Dengan tenangnya Areez menyeka bibirnya dengan sapu tangan. "Makanlah, setelah selesai susul aku ke halaman depan."
Tanpa rasa bersalah Areez bangun dari kursinya dan berjalan menuju pintu keluar meninggalkan Suri seorang diri.
Melihat Areez pergi begitu saja membuat Suri tidak bisa menahan diri, dengan penuh emosi Suri menyapu piring dan gelas yang ada diatas meja makan. Seketika, suara pecahan gelas dan piring langsung memenuhi ruang makan. Areez yang sedang berjalan menuju pintu keluar hanya tersenyum kecil saat mendengar kekacauan yang baru saja Suri lakukan, bagi Areez semakin Suri membangkang maka semakin kuat juga hasratnya untuk mengurung gadis cantik itu.
"Areez brengsek, dasar manusia tanpa hati...aku benci padamu! Arrghhhh....." jerit Suri keras, air matanya yang sudah ditahan sejak tadi akhirnya mengucur deras membasahi kedua pipinya. "Aku mau pulang huhuhu...aku rindu pada Mommy, aku rindu padanya huhuhuhu...Daddy tolong aku, jemput aku pulang huhuhu...."
Tangisan Suri terdengar sangat pilu dan menyesakkan siapapun yang mendengarnya, namun para pelayan yang saat ini sedang merapikan sisa-sisa kemarahan Suri di lantai hanya bisa diam dan tidak bisa berbuat apa-apa. Mereka terlalu takut dan lemah untuk melawan seorang Areez, karena itu para pelayan itu memilih untuk pura-pura tidak mendengar apapun.
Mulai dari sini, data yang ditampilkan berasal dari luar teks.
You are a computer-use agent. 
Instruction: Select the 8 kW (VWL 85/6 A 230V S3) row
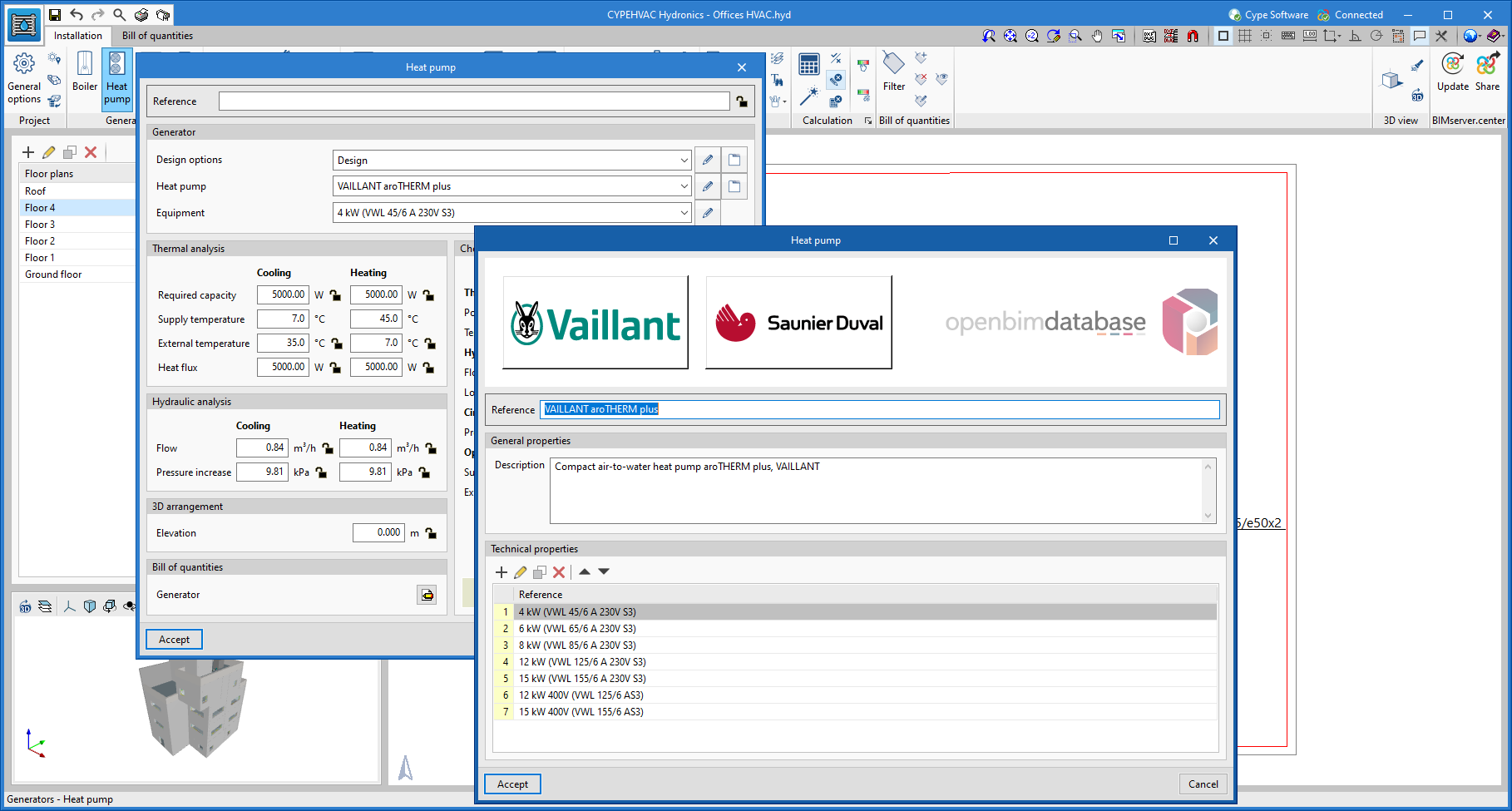pyautogui.click(x=577, y=645)

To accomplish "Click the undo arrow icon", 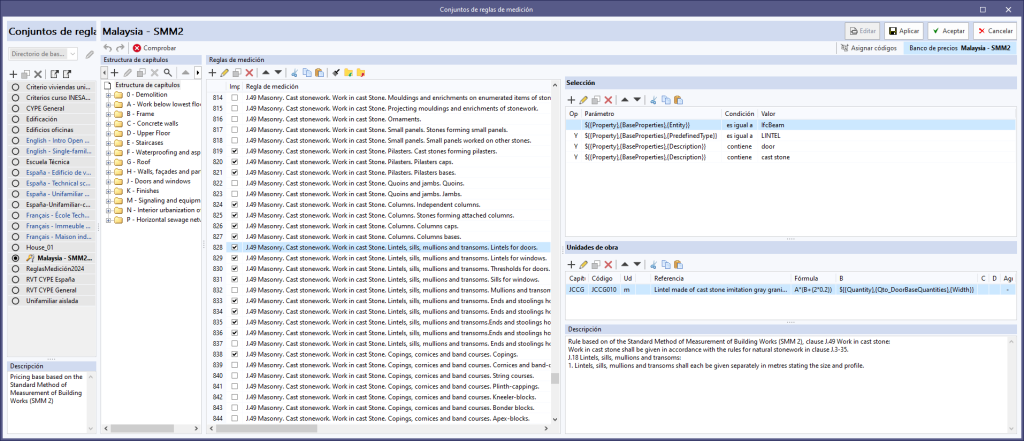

Sebenarnya bukan hanya Suri yang dilarang menggunakan internet, para pekerja di mansion besar itu juga mendapatkan larangan yang sama. Areez benar-benar mengharamkan penggunaan ponsel dan segala macam yang berhubungan dengan internet di rumahnya dan mati adalah hukuman akhir untuk siapapun yang mencoba membangkang.
"Nona..." Seorang pelayan dengan lembut memanggil Suri yang sedang menyembunyikan wajahnya di balik kedua tangannya yang terlipat di atas meja.
Suri yang masih belum puas menangis mengabaikan panggilan itu.
"Anda sudah ditunggu Tuan Areez."
Begitu nama Areez disebut Suri langsung mengangkat kepalanya, menatap pelayan yang sedang terlihat begitu takut itu. "Pergi dan katakan pada bajingan itu, aku tidak akan pergi kemana-mana. Aku akan tetap berada dirumah!"
"Tapi Nona..."
Brak..
Suri kembali memukul meja dengan keras menggunakan tangan kanannya yang kini terasa sangat panas setelah sebelumnya melakukan hal serupa ketika marah pada Areez.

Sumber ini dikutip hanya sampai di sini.